[Collected data]
========================
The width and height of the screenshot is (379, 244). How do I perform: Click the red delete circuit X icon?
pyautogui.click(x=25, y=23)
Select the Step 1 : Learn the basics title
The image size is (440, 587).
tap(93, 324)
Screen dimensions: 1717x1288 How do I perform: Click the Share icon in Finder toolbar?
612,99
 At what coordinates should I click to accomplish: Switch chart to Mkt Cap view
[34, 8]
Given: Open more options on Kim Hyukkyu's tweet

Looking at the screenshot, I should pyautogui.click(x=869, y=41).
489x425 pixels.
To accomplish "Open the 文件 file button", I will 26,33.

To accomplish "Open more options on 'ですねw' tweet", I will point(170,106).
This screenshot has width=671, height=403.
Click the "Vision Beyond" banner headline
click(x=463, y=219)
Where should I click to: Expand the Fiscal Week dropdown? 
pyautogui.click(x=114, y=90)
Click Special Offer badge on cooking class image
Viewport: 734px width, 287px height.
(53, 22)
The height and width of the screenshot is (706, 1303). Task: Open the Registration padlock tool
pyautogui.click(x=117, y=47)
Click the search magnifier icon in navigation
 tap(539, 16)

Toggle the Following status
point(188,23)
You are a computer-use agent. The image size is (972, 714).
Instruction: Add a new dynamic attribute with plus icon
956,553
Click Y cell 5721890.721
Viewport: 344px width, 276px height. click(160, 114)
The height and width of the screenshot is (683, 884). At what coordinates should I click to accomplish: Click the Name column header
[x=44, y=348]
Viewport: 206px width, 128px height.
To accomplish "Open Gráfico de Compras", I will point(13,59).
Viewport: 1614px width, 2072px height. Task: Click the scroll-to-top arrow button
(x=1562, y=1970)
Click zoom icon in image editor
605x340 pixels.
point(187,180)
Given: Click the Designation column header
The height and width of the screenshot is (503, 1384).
========================
Restate the records word for word, keeping every line.

▸ RESPONSE AREA:
The width and height of the screenshot is (379, 244). How do I perform: Click the red delete circuit X icon?
pyautogui.click(x=25, y=23)
Select the Step 1 : Learn the basics title
The image size is (440, 587).
tap(93, 324)
Screen dimensions: 1717x1288 How do I perform: Click the Share icon in Finder toolbar?
612,99
 At what coordinates should I click to accomplish: Switch chart to Mkt Cap view
[34, 8]
Given: Open more options on Kim Hyukkyu's tweet

Looking at the screenshot, I should pyautogui.click(x=869, y=41).
489x425 pixels.
To accomplish "Open the 文件 file button", I will 26,33.

To accomplish "Open more options on 'ですねw' tweet", I will point(170,106).
This screenshot has width=671, height=403.
Click the "Vision Beyond" banner headline
click(x=463, y=219)
Where should I click to: Expand the Fiscal Week dropdown? 
pyautogui.click(x=114, y=90)
Click Special Offer badge on cooking class image
Viewport: 734px width, 287px height.
(53, 22)
The height and width of the screenshot is (706, 1303). Task: Open the Registration padlock tool
pyautogui.click(x=117, y=47)
Click the search magnifier icon in navigation
 tap(539, 16)

Toggle the Following status
point(188,23)
You are a computer-use agent. The image size is (972, 714).
Instruction: Add a new dynamic attribute with plus icon
956,553
Click Y cell 5721890.721
Viewport: 344px width, 276px height. click(160, 114)
The height and width of the screenshot is (683, 884). At what coordinates should I click to accomplish: Click the Name column header
[x=44, y=348]
Viewport: 206px width, 128px height.
To accomplish "Open Gráfico de Compras", I will point(13,59).
Viewport: 1614px width, 2072px height. Task: Click the scroll-to-top arrow button
(x=1562, y=1970)
Click zoom icon in image editor
605x340 pixels.
point(187,180)
Given: Click the Designation column header
The height and width of the screenshot is (503, 1384).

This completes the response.